Darien Belemu, a graduate student at John Jay College of Criminal Justice, said that the possibility that an emergency responder might not be able to reach a protester in time was one of his main motivations for working as a street medic at protests in New York. Mr. Belemu has his EMT-B certification, and took a bridge street-medic training course, designed for people who had medical experience, from a coalition in New York.
“I see a lot of 20-year-old, 19-year-old kids that are acting, I think, really heroically and standing up to the police and making sure they know they’re not OK with police brutality,” Mr. Belemu said. “It scares me to think that somebody is not going to get treatment, especially if they have a head wound and it’s going to affect their ability to live a normal, healthy life.”
Mr. Belemu said he treated a protester on May 30 whom police had pepper-sprayed directly in the face. When the protester turned to run away, Mr. Belemu said, an officer hit the protester at the base of the skull with a baton. By the time Mr. Belemu reached him, the protester was bleeding profusely.
“That’s where your brain stem is, and any swelling there could threaten a person’s ability to breathe, or it could stop their heart,” Mr. Belemu said. “That was a very scary situation.” Mr. Belemu and a nearby medical worker cared for the protester and urged him to go to the hospital immediately if he vomited or developed a throbbing headache.
For many street medics, the coronavirus has only made their work feel more urgent. Police officers have been using tear gas on protesters, which often causes people to cough, potentially adding to the spread of the virus. Some health officials have voiced their concerns, and most street medics have been carrying masks with them to hand out to protesters, as well as trying to change gloves in between treating individuals.

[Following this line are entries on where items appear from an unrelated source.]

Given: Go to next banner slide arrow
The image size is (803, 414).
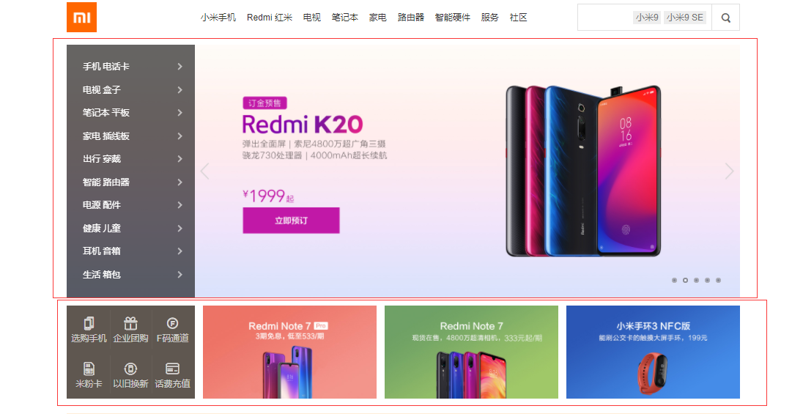Looking at the screenshot, I should (729, 171).
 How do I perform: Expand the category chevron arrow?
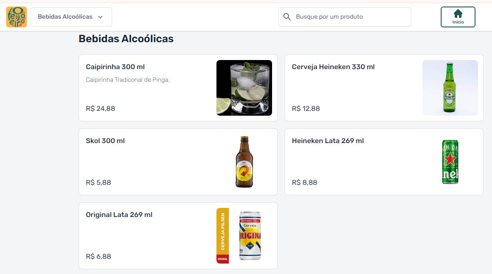[x=100, y=17]
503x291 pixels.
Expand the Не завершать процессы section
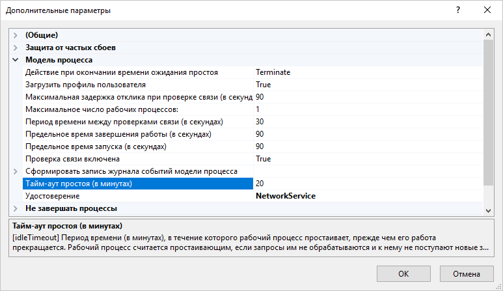pyautogui.click(x=15, y=208)
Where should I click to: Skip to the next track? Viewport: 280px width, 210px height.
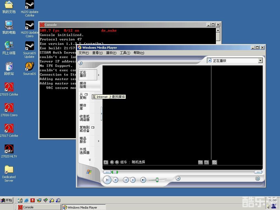coord(133,180)
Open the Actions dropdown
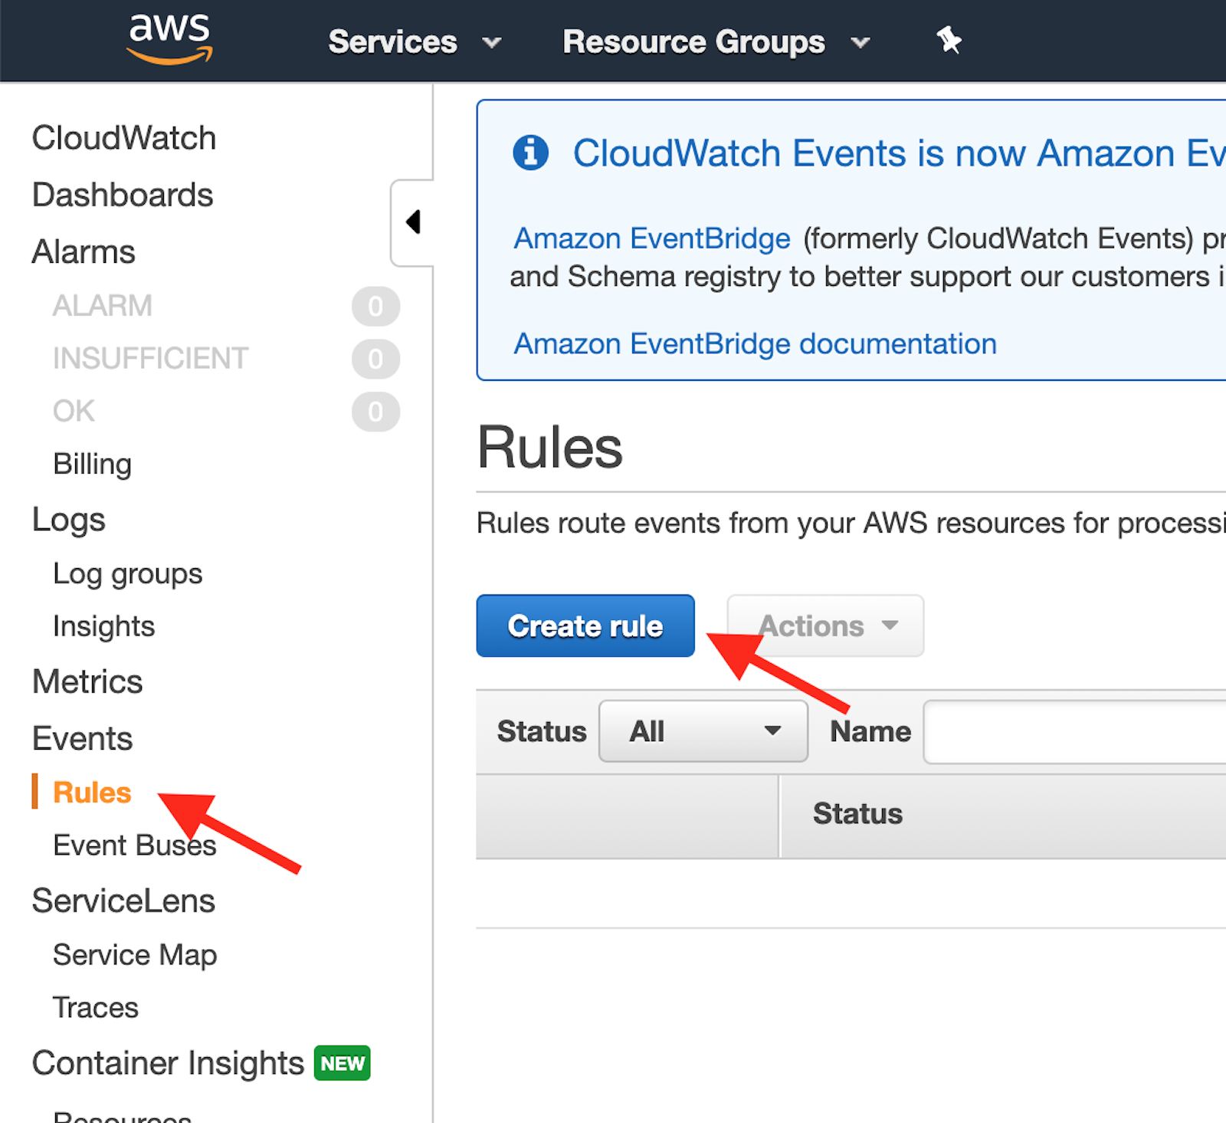The image size is (1226, 1123). (x=824, y=626)
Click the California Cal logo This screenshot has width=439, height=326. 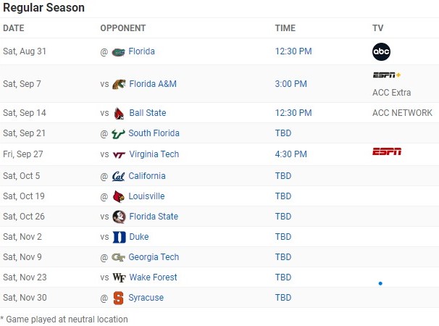point(119,176)
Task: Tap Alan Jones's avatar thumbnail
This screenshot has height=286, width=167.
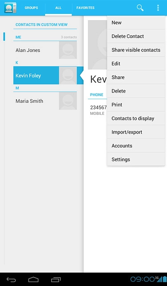Action: [68, 50]
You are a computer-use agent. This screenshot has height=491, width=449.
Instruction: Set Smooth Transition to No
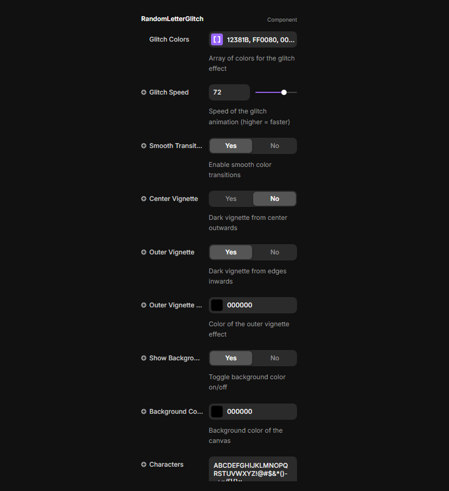point(275,146)
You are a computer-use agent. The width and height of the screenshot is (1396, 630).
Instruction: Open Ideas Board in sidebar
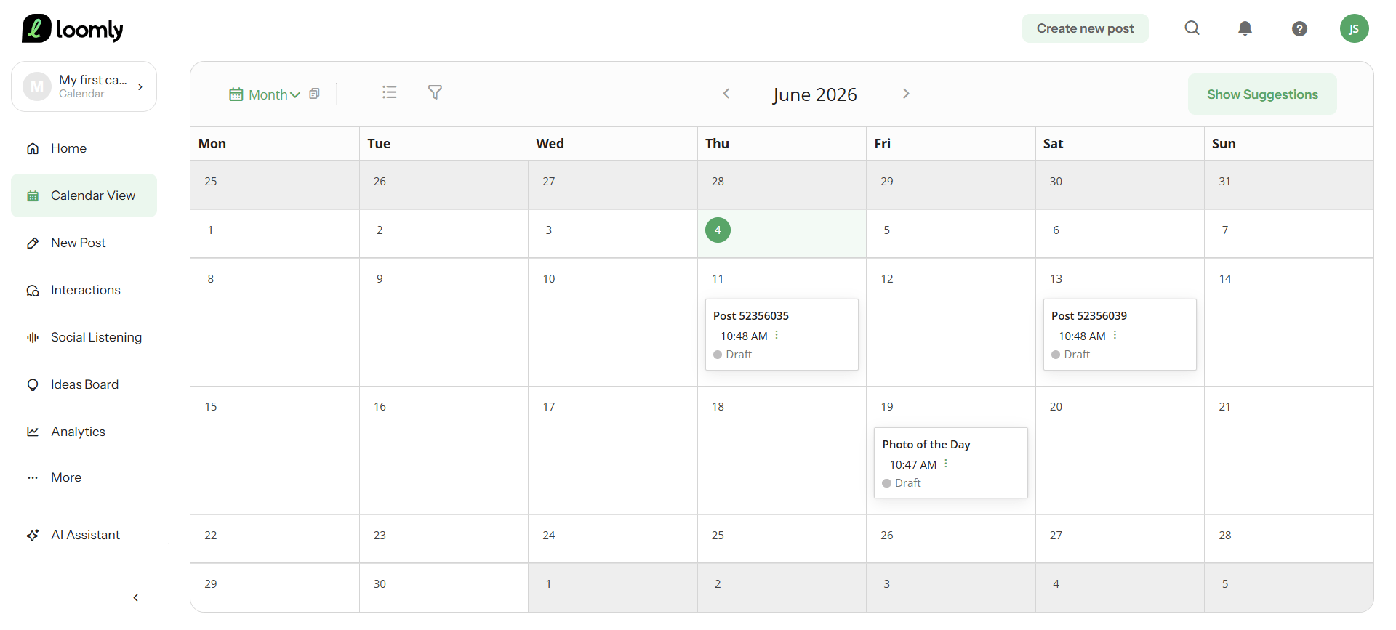84,384
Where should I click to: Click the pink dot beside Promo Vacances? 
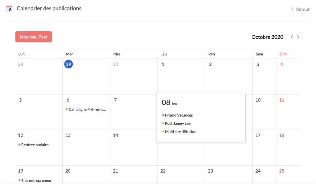point(163,115)
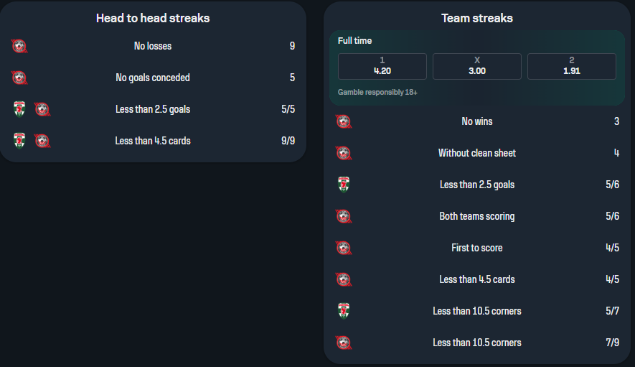Select draw odds 3.00
This screenshot has width=635, height=367.
tap(477, 66)
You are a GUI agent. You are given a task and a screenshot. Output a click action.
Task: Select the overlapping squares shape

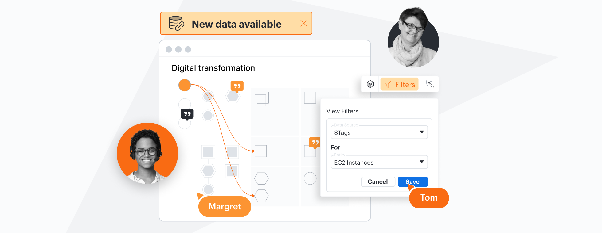point(262,99)
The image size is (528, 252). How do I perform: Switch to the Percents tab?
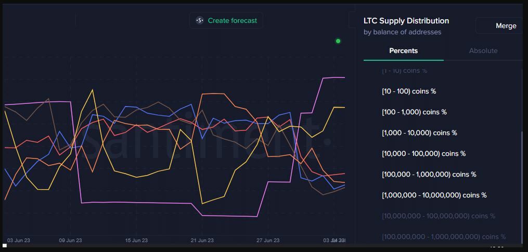403,51
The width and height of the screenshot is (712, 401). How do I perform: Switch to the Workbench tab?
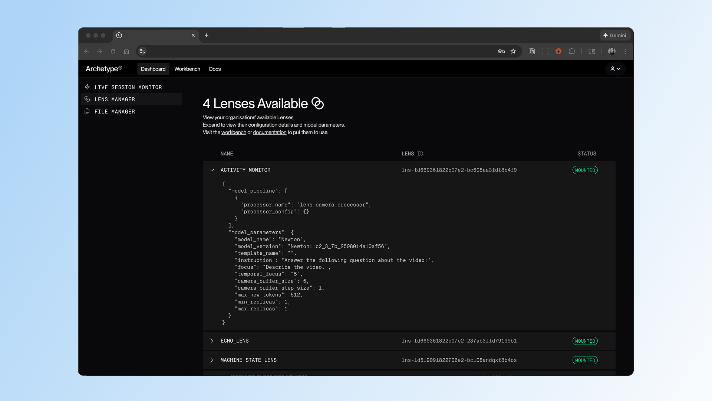click(x=187, y=69)
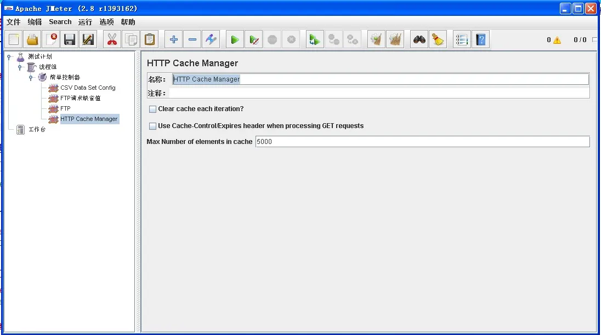This screenshot has height=335, width=601.
Task: Enable Clear cache each iteration checkbox
Action: [x=152, y=109]
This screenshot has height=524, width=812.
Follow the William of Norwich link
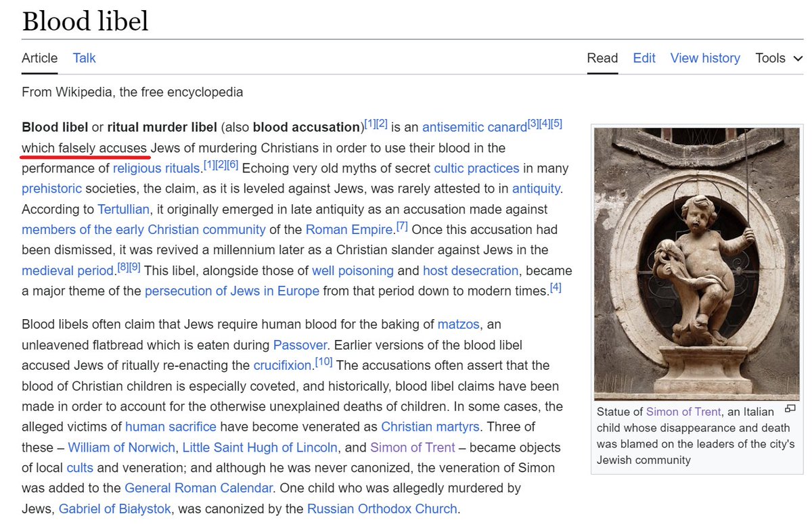pos(121,447)
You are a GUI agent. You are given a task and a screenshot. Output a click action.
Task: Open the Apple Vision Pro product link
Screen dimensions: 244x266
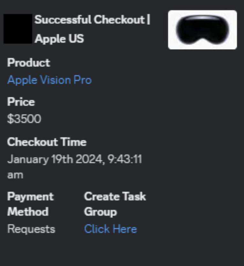[49, 80]
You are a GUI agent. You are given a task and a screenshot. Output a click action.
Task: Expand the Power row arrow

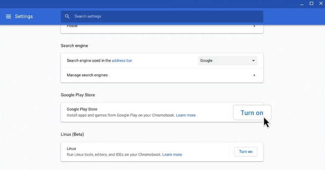pos(254,26)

“It makes me really concerned that national guardsmen and police are using things like tear gas and pepper spray in light of the fact that we’re in a pandemic, and that those exposures could increase the risk of getting Covid-19,” said Dominique Earland, a first-year medical and Ph.D. student at the University of Minnesota, who has been working as a street medic in Minneapolis. “It’s especially concerning to me, as a black woman, to know that the black community was disproportionately impacted by Covid before, and then they didn’t really have any equitable responses.”
Mr. Owda shares Ms. Earland’s concerns. “Obviously Covid is an incredible disaster,” he said. “But in so many ways in my day-to-day life police violence is a bigger threat to me than Covid.”
There have been documented instances of the police destroying street-medic supplies, and Ms. Abdulkadir and Ms. Earland said that on May 30, they had to flee a triage tent where they were helping protesters, because police officers started firing rubber bullets near them. “I cannot confirm that,” said John Elder, a spokesman for the Minneapolis Police Department. “I have no knowledge of it.”